Inhalt

Weitere Friedhöfe

Stadtgarten
Im Zuge von städtebaulichen Maßnahmen löste 1814 ein neuer Friedhof an der Sankt Töniser Straße den 150 Jahre lang benutzten Kriegerfriedhof ab. Der neue Friedhof wurde jedoch nur bis 1867 als Begräbnisstätte genutzt und knapp 20 Jahre später zum heutigen Stadtgarten umgewandelt. Anstelle der ursprünglich vorhandenen Leichenhalle stehen heute ein Springbrunnen und der Musiktempel im Mittelpunkt des Parks. Zeugen der Geschichte sind vereinzelte Grabdenkmale, die locker verstreut in der Anlage stehen und den aufmerksamen Besucher an die frühere Bestimmung als Friedhof erinnern.

Fichtenhain
In der Nähe der Bundesautobahn 44 liegt der Stadtteil Fichtenhain. Hier unterhielt bis vor wenigen Jahren der Landschaftsverband Rheinland ein Jugendheim, zu dem auch ein Friedhof gehört.
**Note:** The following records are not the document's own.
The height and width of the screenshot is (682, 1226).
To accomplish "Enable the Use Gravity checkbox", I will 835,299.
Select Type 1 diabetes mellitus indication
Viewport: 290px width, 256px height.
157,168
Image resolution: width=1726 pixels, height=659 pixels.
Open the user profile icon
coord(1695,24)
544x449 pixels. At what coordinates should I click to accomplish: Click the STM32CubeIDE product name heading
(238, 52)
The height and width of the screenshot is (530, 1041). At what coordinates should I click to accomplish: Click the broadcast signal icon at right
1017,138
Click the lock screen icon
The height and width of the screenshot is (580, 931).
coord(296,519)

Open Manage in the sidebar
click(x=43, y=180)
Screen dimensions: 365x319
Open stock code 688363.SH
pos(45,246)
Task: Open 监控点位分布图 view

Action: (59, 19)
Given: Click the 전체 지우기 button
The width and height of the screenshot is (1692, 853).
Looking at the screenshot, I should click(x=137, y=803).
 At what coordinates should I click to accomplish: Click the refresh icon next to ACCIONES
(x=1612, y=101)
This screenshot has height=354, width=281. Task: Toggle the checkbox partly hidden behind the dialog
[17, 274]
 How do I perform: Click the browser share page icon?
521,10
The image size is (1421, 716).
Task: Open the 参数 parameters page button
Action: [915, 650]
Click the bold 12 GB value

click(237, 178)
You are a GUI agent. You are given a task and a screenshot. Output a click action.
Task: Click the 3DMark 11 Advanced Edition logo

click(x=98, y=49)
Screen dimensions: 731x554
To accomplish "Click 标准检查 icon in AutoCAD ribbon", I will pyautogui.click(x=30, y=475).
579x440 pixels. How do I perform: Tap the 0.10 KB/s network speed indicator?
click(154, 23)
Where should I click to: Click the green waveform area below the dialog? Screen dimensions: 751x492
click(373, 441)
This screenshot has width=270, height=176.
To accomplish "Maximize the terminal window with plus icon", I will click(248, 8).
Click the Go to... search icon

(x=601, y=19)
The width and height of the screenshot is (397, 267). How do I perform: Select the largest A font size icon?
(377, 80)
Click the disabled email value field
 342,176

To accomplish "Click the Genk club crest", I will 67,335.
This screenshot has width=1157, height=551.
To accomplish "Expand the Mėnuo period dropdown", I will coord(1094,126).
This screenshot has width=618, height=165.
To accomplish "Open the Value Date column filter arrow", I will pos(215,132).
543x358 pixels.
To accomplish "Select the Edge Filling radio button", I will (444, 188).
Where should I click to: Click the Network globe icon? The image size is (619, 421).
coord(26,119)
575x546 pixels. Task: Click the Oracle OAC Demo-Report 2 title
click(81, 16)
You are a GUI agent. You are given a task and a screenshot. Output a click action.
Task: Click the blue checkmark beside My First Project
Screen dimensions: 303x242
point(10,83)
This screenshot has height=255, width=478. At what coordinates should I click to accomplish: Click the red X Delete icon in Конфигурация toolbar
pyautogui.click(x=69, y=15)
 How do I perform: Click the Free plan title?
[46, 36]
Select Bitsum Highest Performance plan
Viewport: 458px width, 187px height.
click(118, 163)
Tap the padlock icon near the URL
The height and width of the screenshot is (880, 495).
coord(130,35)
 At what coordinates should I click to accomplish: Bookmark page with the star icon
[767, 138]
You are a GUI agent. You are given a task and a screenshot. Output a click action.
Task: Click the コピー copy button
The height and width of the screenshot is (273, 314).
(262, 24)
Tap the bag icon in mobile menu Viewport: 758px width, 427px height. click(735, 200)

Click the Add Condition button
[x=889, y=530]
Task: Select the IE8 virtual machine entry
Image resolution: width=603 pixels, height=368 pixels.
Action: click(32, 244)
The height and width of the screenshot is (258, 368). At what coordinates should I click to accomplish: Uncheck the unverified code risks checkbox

Das Grundstück befindet sich heute im Besitz der "Grundstücksgesellschaft Krefeld". Der Friedhof wurde durch Ratsbeschluss vom 24.06.2010 zum 09.08.2010 geschlossen.

Hohenbudberg
Der Friedhof Hohenbudberg liegt direkt am Bayer-Werk in Uerdingen. Vom Rhein ist er nur durch einen Deich getrennt. Auf dem kircheigenen Friedhof finden jährlich zwischen acht und zwölf Beerdigungen auch in neuen Grabstätten statt. In der Auswahl stehen Wahlgrabstätten als Kinder-, Einzel- und Doppelgrabstätten für Sarg- sowie für Urnenbestattungen. Darüber hinaus werden auch Reihengrabstätten auf jeweiligen Rasenfeldern für Sarg- und Urnenbestattungen angeboten. Friedhofsträger ist die katholische Kirchengemeinde St. Nikolaus in Krefeld-Uerdingen. Die dortige Verwaltung ist auch Ansprechstelle für die Unterhaltung des Friedhofs und die Organisation der Bestattungen.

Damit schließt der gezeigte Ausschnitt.